In response to pointed questions from city council president Richard Conlin last week about the mayor’s budget priorities, Mayor Mike McGinn sent a letter to the entire city council this morning reiterating what his budget director, Beth Goldberg, told Conlin last week: Every item in the mayor’s transportation budget, which would use a five-percent increase in the commercial parking tax and higher parking meter rates to fund sidewalks, bike paths, and the South Park Bridge, is a priority.

During last week’s budget committee meeting, Conlin pressed Goldberg to tell him what the mayor’s top priorities are if (as is likely) the city council doesn’t adopt some of McGinn’s proposed new fees and taxes. If the council has to make cuts, Conlin wanted to know, what were the mayor’s top priorities? Goldberg dodged the question, saying only that “a budget is a way of articulating priorities.”

Today’s four-page letter, replete with bolds, italics, and 22 instances of the word “priority,” lays out the mayor’s budget process at great length, noting repeatedly that McGinn’s budget “preserved high priority services” but still required additional revenues—an increase to the commercial parking tax and parking-meter rates—to fund everything the mayor considered high-priority.

By asking the council to raise those revenues, the letter says, “my budget makes a clear priority statement – that additional reductions to SDOT’s budget would degrade services at a rate that is unacceptable to me, and that it is critical that we find funding to support our most important future funding obligations.”

Cute language aside, what McGinn’s telling the council is this: It isn’t his job to help them come up with cuts to his budget. If they want to make cuts, they’ll have to decide what to cut themselves.
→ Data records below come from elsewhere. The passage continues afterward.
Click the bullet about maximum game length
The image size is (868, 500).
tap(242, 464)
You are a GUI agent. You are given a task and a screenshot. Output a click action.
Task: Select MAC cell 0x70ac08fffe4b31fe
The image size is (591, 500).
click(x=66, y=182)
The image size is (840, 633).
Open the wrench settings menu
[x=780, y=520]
By doing so, McGinn is putting the council on the hook for whatever they end up cutting (contrary to the story McGinn and some transit proponents are pushing, the council can cut from anywhere in SDOT’s budget; they don’t have to cut the projects that would be funded by the parking tax and fee increases) and sidestepping responsibility when they fail to pass his proposed tax and fee increases.
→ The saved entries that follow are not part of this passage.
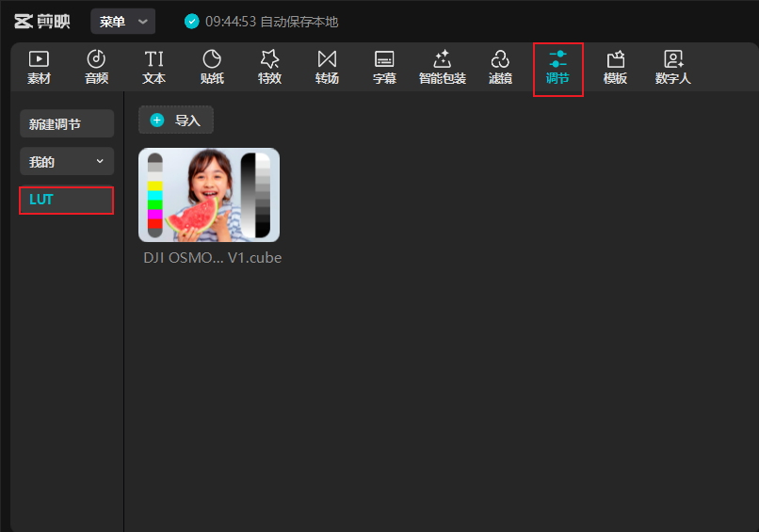Select the LUT category in sidebar
The height and width of the screenshot is (532, 759).
coord(67,200)
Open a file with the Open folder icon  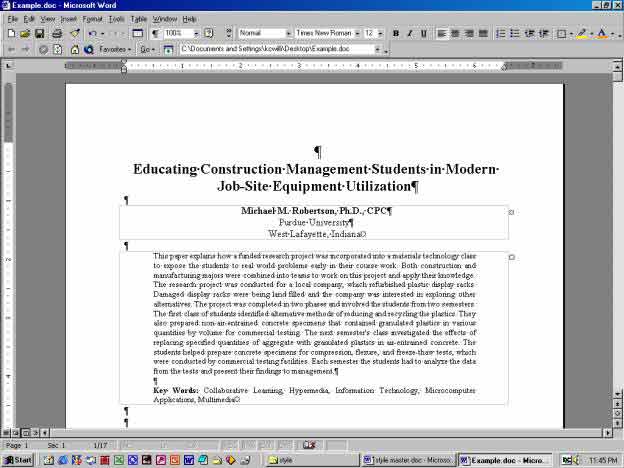24,33
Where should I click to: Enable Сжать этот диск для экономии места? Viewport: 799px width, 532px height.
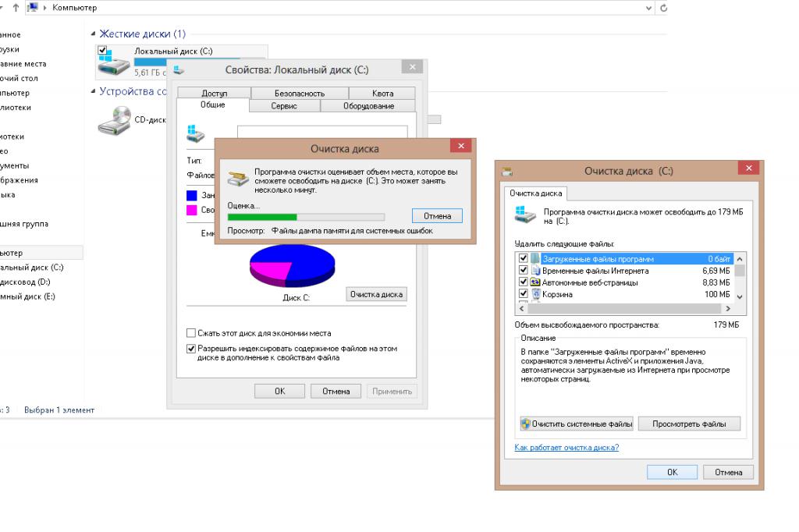coord(191,333)
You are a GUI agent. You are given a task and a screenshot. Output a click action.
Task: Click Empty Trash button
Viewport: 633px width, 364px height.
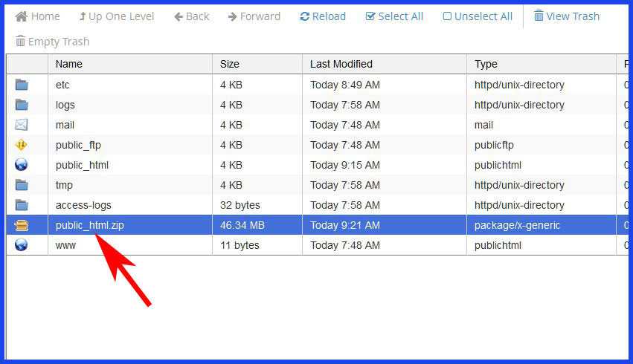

Once the council passes its budget without McGinn’s proposals in November, watch for the mayor to issue a disappointed statement blaming the council and its “different priorities” for cutting funds for popular programs like the bike master plan, sidewalks, and the South Park Bridge.




  • alexjon

    Conlin is trying to dismantle increases to parking rates by making it appear that they can just magically move money to the “top” priorities. This is silly, petty, and more pandering to his hysterical anti-progressive base.

    Why can’t we increase parking costs? One’s a percentage and is literal pennies per person per park and the other is an increase that is still FAR BELOW the average off-street parking rate, according to studies from PSRC and cited by the “you can’t raise parking rates” DSA on their own website: http://www.downtownseattle.com/content/businesses/Parking.cfm

  • tpn

    The Council should just cut all of McGinn’s funding proposals across the board, since they are equal priority, and in doing so, perhaps restore some of the proposed cuts his office offers in aushc a slipshod matter. That would teach him to be unspecific about priorities.

  • tpn

    world’s worst typo, that one there.

  • Jenny

    I disagree that the mayor is “sidestepping responsibility”.
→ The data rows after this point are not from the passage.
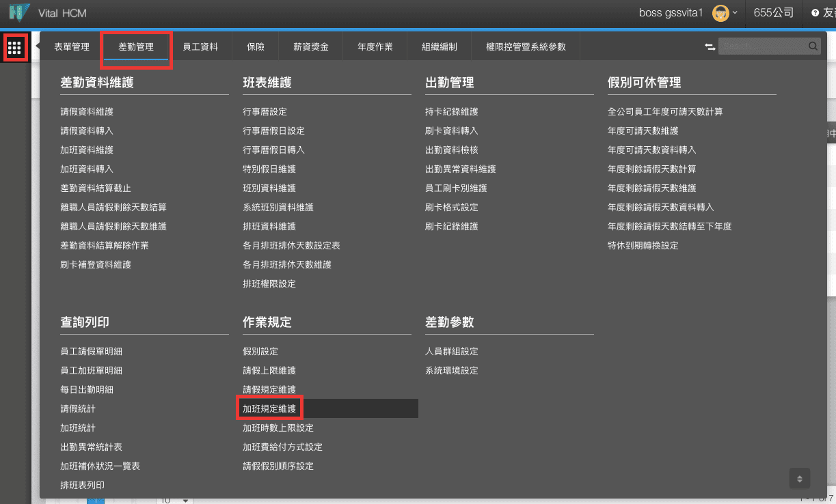The width and height of the screenshot is (836, 504).
Task: Open 加班規定維護 link
Action: point(269,408)
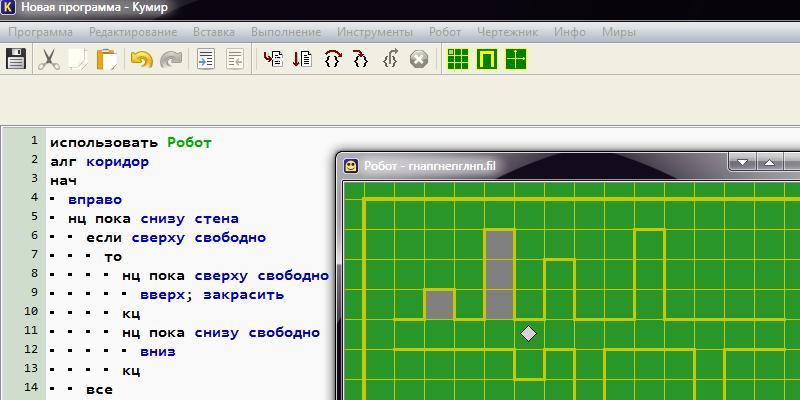Click the first red-arrow run icon
Viewport: 800px width, 400px height.
(x=272, y=59)
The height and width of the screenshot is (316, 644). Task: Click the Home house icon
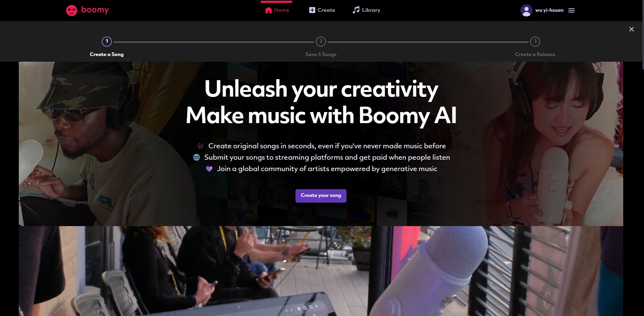[x=268, y=10]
    As a co-equal branch of government, the legislative branch should assert its priorities if it doesn’t want to approve revenue increases.

  • http://www.joeszilagyi.com/ Joe Szilagyi

    If the Council doesn’t like this budget they can cut it. That’s how it works.Are they afraid to have the negatives of cuts attached to their names? Tough shit. You signed up for the job, both the good and the bad. Are you worried that the tough decisions may impact your chances of re-election? Tough shit. You signed up for the job, both the good and the bad. You’re not entitled to be on the Council (or Mayor’s office) indefinitely or even more than one term. You’re only there as long as feel like you’re a value to us. Right now, thanks to the economy, this is how it is. Do your job.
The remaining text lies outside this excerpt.